Staff at the shelter would have a harm reduction approach rather than an absence approach and would also have people in place who, when a person decided that they wanted to change, would give them the opportunity but not force a change.
‘It’s just a way to get them out of the cold,’ says Sr Margaret Mary.
‘We think there needs to be link between the wet shelter and the night shelter and the WCC and Housing New Zealand, to provide supported accommodation answering specific needs. This could be smaller places that can take in some of those on the street at the moment and help them to grow in the skills they need to stay for a two-year period before being able to successfully live in their own flat. Off the street and into a flat is too much of a leap for many people.’
Sr Margaret Mary says people are looking only at problems.
‘I can understand what it’s like if you’ve got people who are homeless and drinking around places like Cuba Mall. Until we get other places where they are welcome and can be helped, this will be what happens. They’ll just move around the streets and in and out of jail.’
Project Margin is based at Downtown Community Ministry, which has housed around 90 people.
In its mission to address the homelessness issue, the inter-agency group has contacted a number of people from the public health area and from the district health board, the police, Work and Income, Housing New Zealand, Wellington City Council housing, and Te Aro Health Centre and this group now meets regularly.
Project Margin has four subgroups, one of which works on promoting the need for a wet shelter.
Another subgroup is looking at a reintegration of prisoners and having programmes operating in the prison before people move out.
‘This is a really important area because discharged prisoners often go back onto the street to the same group of people doing the same thing and before they know it, they’re back in jail. Many of our people are revolving doors,’ says Sr Margaret Mary.

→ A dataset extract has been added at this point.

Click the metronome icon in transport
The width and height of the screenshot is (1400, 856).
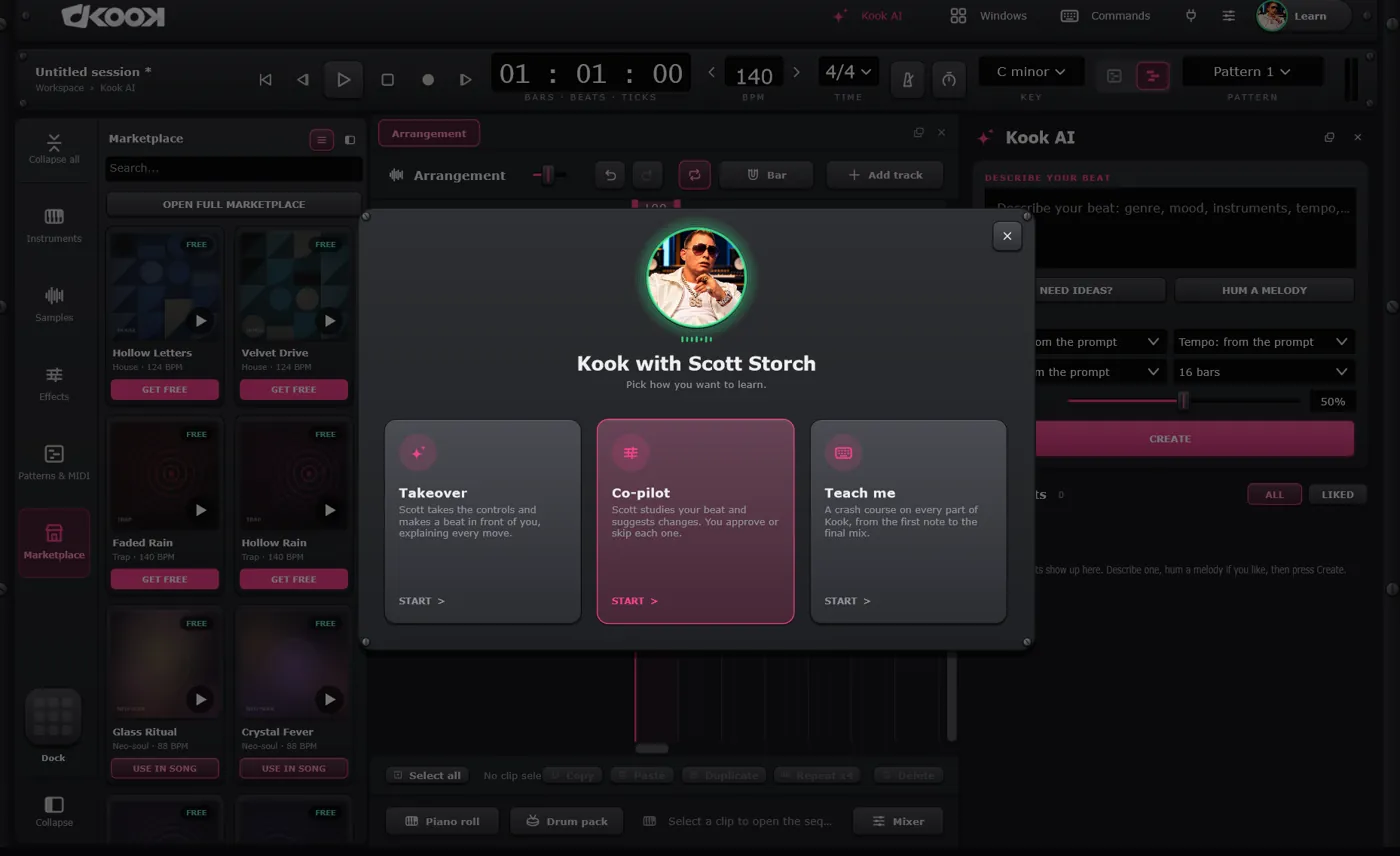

The third subgroup is looking at services, particularly drug and alcohol services, ‘which are appropriately available to people like those that we see. Rather than requiring people to attend a hospital for an appointment, the city needs new ways of delivering services for people who don’t carry diaries, haven’t got watches, and don’t know what day it is.’
The closing of a lot of drug and alcohol services throughout the country several years ago has left a huge hole.
‘Places like Hanmer where they had a fabulous staff of trained, experienced people – it’s really tragic. So we need appropriate provision of services.’
The fourth subgroup is looking at providing drop-in places where there are services available during the day.
‘It’s taking a while to get results because we really need to do the basics well and to get policies in place so we that good ideas can be easily implemented. That’s very exciting for us. We’ve been in this area for some time.’
This is already addressing areas that have never been looked at inter-sectorally.
‘Already Project Margin is making a huge difference and there are other agencies like ourselves who are supporting some of those people, particularly long-term homeless people who are successfully housed,’ says Sr Margaret Mary.